炭素鎖が5つ以上のウロン酸は、通常、ピラノースフラノースのような、環状構造をしている。また、アルドン酸アルダル酸と同様に、ウロン酸も分子内で脱水縮合してラクトンを作る。

合成[編集]

ウロン酸に分類される化合物の中は、例えばグルクロン酸のように必要に応じて生体内でも合成されている物も存在する[1]

なお、ウロン酸は、単糖の炭素鎖は開裂させない程度の強さの適切な酸化剤を用いて、単糖の末端のヒドロキシメチル基を、2段階に酸化、つまり、アルデヒド基で酸化を止めずに、カルボキシ基にまで酸化して合成する。

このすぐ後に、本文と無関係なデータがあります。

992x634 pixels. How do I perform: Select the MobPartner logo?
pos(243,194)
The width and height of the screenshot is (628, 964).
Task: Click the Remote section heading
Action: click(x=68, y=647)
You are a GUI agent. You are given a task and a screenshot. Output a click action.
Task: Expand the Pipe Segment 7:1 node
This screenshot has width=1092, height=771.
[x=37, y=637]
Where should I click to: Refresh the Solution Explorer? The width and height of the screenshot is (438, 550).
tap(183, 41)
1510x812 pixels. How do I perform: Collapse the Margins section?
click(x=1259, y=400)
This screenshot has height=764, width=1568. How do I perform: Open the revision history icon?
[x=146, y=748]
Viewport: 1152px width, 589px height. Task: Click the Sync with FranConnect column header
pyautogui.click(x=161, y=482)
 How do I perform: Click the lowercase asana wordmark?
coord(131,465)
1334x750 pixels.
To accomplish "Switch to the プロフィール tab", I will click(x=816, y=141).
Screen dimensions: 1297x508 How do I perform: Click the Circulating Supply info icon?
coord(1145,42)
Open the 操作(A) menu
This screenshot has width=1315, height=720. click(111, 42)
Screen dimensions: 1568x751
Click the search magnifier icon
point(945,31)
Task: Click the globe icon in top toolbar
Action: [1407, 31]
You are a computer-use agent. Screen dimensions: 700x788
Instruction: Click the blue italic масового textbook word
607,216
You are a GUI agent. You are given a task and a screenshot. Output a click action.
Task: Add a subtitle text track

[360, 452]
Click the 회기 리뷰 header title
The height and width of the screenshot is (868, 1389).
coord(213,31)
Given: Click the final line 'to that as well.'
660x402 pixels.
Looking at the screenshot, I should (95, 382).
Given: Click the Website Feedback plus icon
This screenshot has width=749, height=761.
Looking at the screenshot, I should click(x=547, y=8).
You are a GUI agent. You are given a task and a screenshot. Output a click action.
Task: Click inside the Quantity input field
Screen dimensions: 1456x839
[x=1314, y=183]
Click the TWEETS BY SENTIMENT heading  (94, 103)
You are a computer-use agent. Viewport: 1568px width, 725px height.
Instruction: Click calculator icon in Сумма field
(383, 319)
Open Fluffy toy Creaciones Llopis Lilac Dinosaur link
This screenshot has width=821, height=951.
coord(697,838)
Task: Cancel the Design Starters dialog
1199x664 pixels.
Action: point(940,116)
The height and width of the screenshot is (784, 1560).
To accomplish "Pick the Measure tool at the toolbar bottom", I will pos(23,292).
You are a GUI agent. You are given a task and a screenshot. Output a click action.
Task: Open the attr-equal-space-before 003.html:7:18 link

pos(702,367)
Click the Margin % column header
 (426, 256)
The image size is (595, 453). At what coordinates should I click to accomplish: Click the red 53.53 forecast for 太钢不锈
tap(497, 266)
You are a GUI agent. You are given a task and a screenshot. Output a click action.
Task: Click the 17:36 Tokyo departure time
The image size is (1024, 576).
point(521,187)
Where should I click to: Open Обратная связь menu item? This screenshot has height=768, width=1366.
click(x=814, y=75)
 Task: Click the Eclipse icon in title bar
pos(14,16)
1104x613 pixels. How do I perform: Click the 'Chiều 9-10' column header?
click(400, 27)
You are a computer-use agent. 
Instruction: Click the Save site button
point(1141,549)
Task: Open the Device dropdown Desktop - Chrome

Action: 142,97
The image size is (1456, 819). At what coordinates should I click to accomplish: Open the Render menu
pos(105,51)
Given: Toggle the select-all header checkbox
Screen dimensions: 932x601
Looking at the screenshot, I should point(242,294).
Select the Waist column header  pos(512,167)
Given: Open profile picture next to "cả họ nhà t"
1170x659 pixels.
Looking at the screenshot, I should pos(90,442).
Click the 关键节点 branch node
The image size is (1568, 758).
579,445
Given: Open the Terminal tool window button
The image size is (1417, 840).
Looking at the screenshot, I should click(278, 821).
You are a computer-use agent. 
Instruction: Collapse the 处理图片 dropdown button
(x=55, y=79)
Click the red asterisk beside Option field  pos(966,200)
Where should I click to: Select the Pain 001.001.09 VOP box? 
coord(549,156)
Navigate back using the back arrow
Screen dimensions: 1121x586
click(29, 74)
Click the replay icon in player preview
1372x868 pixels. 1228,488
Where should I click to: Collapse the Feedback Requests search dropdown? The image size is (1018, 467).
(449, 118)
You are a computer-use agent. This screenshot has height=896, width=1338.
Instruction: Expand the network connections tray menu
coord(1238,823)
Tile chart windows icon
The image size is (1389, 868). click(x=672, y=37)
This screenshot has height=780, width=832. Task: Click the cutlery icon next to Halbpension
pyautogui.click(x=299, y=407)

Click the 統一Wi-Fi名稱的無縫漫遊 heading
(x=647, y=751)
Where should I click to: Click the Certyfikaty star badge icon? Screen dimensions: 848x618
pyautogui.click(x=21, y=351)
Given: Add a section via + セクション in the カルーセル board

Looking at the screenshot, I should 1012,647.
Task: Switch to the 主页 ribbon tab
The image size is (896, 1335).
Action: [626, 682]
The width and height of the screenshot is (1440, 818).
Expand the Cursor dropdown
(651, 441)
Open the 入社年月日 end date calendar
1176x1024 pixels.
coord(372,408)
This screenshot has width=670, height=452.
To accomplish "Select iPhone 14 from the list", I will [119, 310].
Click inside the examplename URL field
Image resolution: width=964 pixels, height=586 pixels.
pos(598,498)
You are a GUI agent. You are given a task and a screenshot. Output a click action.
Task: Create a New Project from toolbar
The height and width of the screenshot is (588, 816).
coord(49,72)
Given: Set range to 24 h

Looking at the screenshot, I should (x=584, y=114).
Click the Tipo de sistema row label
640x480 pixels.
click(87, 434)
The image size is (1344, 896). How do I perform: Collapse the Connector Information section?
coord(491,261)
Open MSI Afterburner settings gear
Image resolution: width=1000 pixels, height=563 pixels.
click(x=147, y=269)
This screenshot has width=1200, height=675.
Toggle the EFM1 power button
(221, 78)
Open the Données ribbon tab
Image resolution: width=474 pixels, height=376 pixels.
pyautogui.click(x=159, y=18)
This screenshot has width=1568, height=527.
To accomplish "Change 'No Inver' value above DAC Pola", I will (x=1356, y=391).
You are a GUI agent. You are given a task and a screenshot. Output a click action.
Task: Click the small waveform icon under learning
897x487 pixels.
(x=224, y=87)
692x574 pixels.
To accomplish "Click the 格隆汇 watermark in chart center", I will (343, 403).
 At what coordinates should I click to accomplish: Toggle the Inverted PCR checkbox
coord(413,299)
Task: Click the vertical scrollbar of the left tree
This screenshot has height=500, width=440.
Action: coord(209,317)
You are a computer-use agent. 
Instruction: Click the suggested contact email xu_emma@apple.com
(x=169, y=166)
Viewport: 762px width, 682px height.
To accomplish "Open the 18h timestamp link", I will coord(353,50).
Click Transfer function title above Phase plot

この際、特に単糖の1位にアルデヒド基を有している場合には、予め保護基を付けておくなど、何らかの対処法で、他の関係無い部位が酸化されないようにする。なお、保護基を結合させた場合は、ヒドロキシメチル基をカルボキシ基にまで酸化した後で、適切な方法で除去する。

化合物例[編集]

出典[編集]

  1. ^ Robert K. Murray・Daryl K. Granner・Victor W. Rodwell(編集)、上代 淑人(監訳)『Illustrated ハーパー・生化学(原書27版)』 p.199 丸善 2007年1月30日発行 ISBN 978-4-621-07801-3

参考文献[編集]

  • 柴崎 正勝・赤池 昭紀・橋田 充(監修)『化学構造と薬理作用 - 医薬品を化学的に読む』 p.39 廣川書店 2010年10月20日発行 ISBN 978-4-567-46240-2

関連項目[編集]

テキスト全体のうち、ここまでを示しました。